=== Data excerpts ===
>>
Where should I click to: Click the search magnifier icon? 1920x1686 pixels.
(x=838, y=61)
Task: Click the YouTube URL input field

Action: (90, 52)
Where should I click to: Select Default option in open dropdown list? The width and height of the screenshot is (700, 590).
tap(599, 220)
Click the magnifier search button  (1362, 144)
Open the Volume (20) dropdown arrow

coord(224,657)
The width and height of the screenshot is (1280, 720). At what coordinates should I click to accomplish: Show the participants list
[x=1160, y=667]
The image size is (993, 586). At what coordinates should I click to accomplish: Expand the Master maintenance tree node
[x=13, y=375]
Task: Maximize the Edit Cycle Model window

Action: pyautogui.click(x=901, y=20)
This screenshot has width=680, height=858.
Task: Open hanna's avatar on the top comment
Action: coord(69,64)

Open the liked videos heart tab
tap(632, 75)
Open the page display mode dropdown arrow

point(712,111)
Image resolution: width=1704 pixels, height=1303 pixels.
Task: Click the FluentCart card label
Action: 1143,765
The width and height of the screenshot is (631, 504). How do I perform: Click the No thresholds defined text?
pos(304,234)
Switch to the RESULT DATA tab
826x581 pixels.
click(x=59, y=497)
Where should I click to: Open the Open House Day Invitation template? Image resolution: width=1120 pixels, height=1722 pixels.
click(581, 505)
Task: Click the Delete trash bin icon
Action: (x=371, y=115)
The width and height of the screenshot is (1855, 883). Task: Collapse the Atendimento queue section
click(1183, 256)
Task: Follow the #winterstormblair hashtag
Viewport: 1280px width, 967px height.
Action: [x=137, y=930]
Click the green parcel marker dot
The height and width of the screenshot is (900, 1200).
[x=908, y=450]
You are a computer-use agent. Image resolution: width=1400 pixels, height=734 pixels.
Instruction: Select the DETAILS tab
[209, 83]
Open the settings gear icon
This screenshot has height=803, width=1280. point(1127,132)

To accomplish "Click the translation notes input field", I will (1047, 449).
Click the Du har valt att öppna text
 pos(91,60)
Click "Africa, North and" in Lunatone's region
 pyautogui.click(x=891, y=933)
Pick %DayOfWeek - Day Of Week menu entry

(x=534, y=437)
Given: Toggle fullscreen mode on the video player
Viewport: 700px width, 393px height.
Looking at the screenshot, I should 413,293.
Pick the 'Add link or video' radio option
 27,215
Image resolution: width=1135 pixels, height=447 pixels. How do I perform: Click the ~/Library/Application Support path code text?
<<
=== AIM OF THE EXERCISE ===
Reproduce exactly the lines from the one with "Switch to the RESULT DATA tab" through the end of the entries above, both ends included.

=== RESPONSE AREA ===
Switch to the RESULT DATA tab
826x581 pixels.
click(x=59, y=497)
Where should I click to: Open the Open House Day Invitation template? Image resolution: width=1120 pixels, height=1722 pixels.
click(581, 505)
Task: Click the Delete trash bin icon
Action: (x=371, y=115)
The width and height of the screenshot is (1855, 883). Task: Collapse the Atendimento queue section
click(1183, 256)
Task: Follow the #winterstormblair hashtag
Viewport: 1280px width, 967px height.
Action: [x=137, y=930]
Click the green parcel marker dot
The height and width of the screenshot is (900, 1200).
[x=908, y=450]
You are a computer-use agent. Image resolution: width=1400 pixels, height=734 pixels.
Instruction: Select the DETAILS tab
[209, 83]
Open the settings gear icon
This screenshot has height=803, width=1280. point(1127,132)

To accomplish "Click the translation notes input field", I will (1047, 449).
Click the Du har valt att öppna text
 pos(91,60)
Click "Africa, North and" in Lunatone's region
 pyautogui.click(x=891, y=933)
Pick %DayOfWeek - Day Of Week menu entry

(x=534, y=437)
Given: Toggle fullscreen mode on the video player
Viewport: 700px width, 393px height.
Looking at the screenshot, I should 413,293.
Pick the 'Add link or video' radio option
 27,215
Image resolution: width=1135 pixels, height=447 pixels. How do I perform: Click the ~/Library/Application Support path code text?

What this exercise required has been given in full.